関羽は何もしなくて良いと言ってくれたが、ただ座っているだけなのは申し訳ないし、何もすることが出来ない。バイオリンを――――なんて、こんな手じゃ無理な話である。
趙雲も世平のところへ行ってしまったし、話し相手すらいない。
手持ち無沙汰な真由香は、鞄を開けて点字楽譜を取り出した。
曲名はカノン。母親から課題として出されたものだ。まだ音楽教師にも母親にも合格と言われていないので、最近はこの曲の練習ばかりだった。ままに、息抜きとして今までやってきた曲を弾いたこともあるけれど。今も鞄の中には別の点字楽譜も入れてある。
「暫くはバイオリン弾けないなぁ……」
はあと吐息を漏らすと、乱暴に扉が開かれた。
「姉貴ー!!」
「ひぃっ!!」
奇声が出たのは、驚いたのだから仕方がない。いきなり大音声を上げて入ってこられて、危うく心臓が出てくるところだった。
「あ、わ、悪ぃ」
「い、いいえ……あの、こちらこそすいませんでした」
ばくばくと早鐘を打つ胸を押さえ、深呼吸を一つ。驚いた拍子に取り落としてしまった点字楽譜を拾い集めようと手を伸ばした。左手だけでぺたぺたと床を触って一枚一枚拾っていくと、誰かが側に屈んだようだ。
「このぶつぶつした紙拾えば良いのか?」
この声……さっきの大声の人だ。
真由香は頷いた。
「はい。そうです。全部六枚あります」
「そっちは何枚持ってんの?」
「えと……三枚です」
「んじゃ、あと三枚か。ごめんな。目見えねぇのに脅かしちまって」
声の主は気遣うような穏やかな声音で、さっきよりも小さな声で話しかけてくる。
真由香は苦笑を浮かべて首を左右に振った。
「いえ。私も悪いですから。それよりも、姉貴ってことは、関羽さんの弟さんですか?」
「違う違う。オレと姉貴は血繋がってねーよ。オレが姉貴って呼んでるだけだし。……と、これで最後だな」
「そうなんですか。あ、ありがとうございます。助かりました」
しっかりと握らされた点字楽譜を一枚一枚確認しながら順番を正すと、声の主がまた話しかけてきた。
「で、趙雲が連れてきたって女の子ってお前?」
「はい。真由香です」
「オレは張飛。よろしくな」
「張飛さん、ですね。よろしくお願いします」
正面を向いたまま頭を下げた。
すると、張飛を呼ぶ声が遠くに聞こえる。確か、趙雲に連れて来てもらった時に聞いた声だ。
張飛が真由香から離れ、その声に応えを返した。
暫くして、扉が開く音。
「……あ。張飛。その子が?」
これは、違う。静かな声だ。
「そうそう。真由香だってさ」
「へえ。……本当に目が見えないんだ」
「は、初めまして。真由香です」
振り返って頭を下げた。
二人組だったらしい彼らはすぐにそれぞれ蘇双、関定と名乗った。穏やかな方が蘇双、家に入ってくる前に張飛を呼んだ声が関定だ。

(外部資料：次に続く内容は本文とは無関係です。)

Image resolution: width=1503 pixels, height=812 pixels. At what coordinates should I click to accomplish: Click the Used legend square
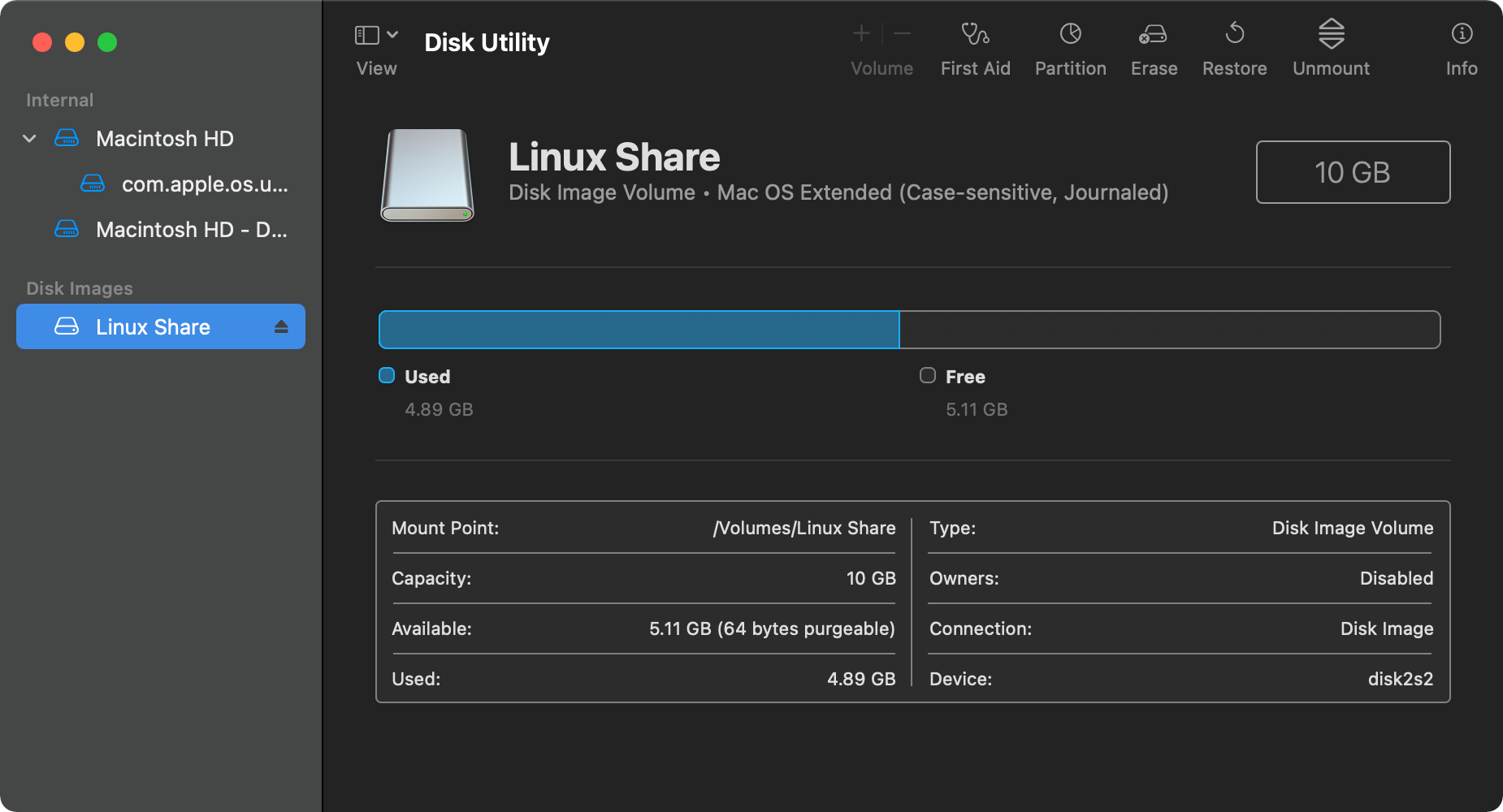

声の印象から察するに、この三人は多分真由香と年齢が近そうだ。話し相手になってもらいたいと思うが、こんな状況でそんな我が儘は言えない。
けれど、
「……その紙、何?」
蘇双に問いかけられた時には少々驚いた。
真由香は少しだけ反応が遅れてしまったが、点字楽譜のことを詳しく説明する。彼らが分からないと思われる単語はなるべく控えた。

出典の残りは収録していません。